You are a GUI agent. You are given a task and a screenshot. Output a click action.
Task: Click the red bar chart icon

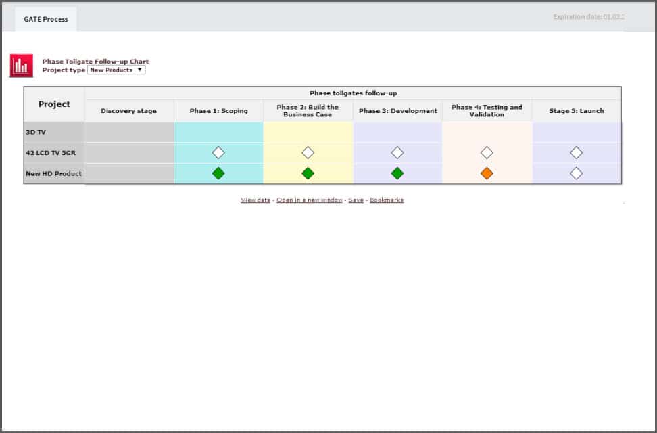[x=21, y=66]
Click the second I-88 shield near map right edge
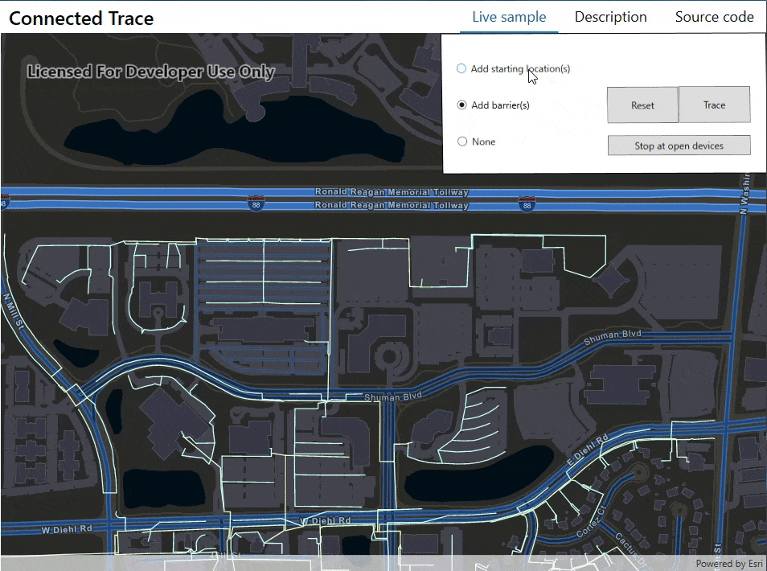The image size is (767, 571). (527, 205)
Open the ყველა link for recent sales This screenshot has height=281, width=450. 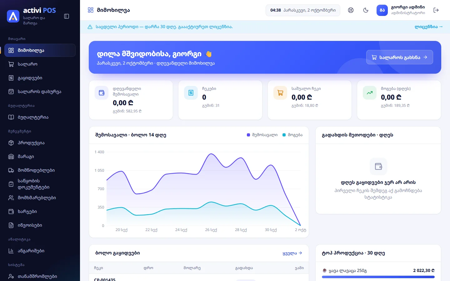click(292, 253)
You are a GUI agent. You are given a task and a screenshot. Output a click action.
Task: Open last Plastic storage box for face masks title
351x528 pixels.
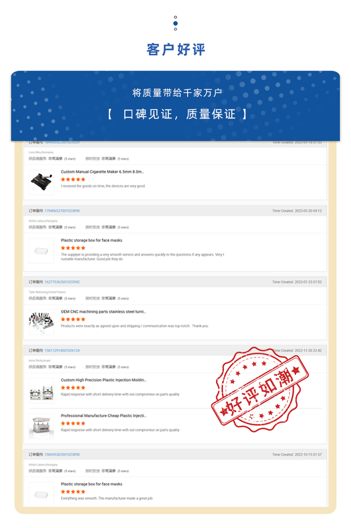pos(92,484)
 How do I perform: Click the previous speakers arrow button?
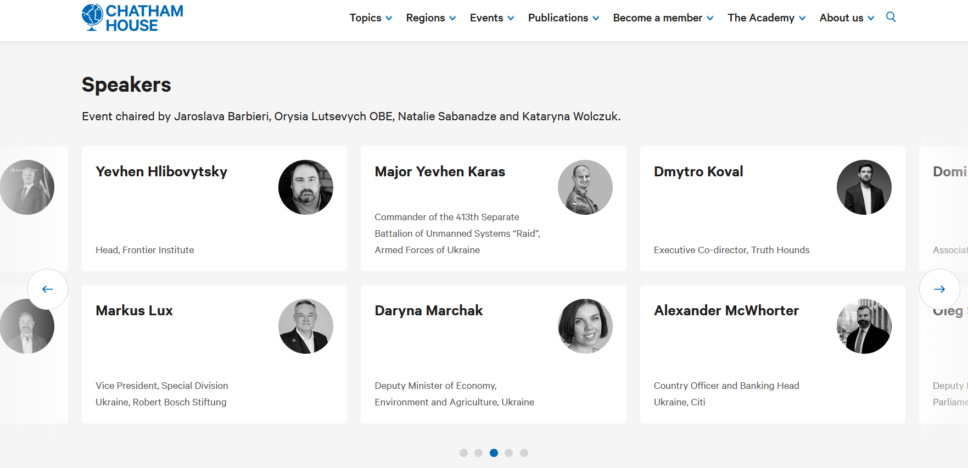[x=48, y=289]
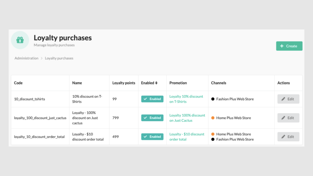Image resolution: width=313 pixels, height=176 pixels.
Task: Click the Code column header
Action: pyautogui.click(x=18, y=83)
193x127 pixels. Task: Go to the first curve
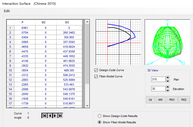44,115
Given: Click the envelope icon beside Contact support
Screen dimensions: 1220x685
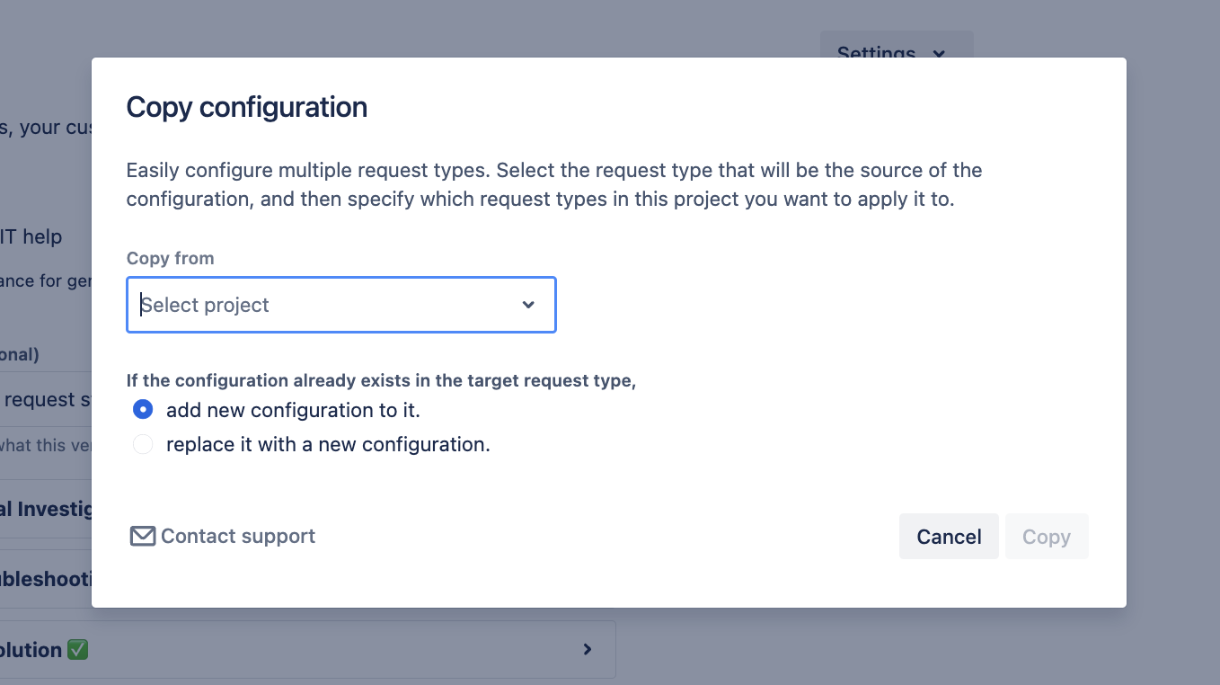Looking at the screenshot, I should 143,536.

※ ※ ※

Repeat nothing but the lines from the one containing "193x127 pixels. Task: Go to the first curve" through the last line of the listing, both included, exactly as written, and omit any picture.

• [The answer]:
193x127 pixels. Task: Go to the first curve
44,115
Given: Click the envelope icon beside Contact support
Screen dimensions: 1220x685
Looking at the screenshot, I should 143,536.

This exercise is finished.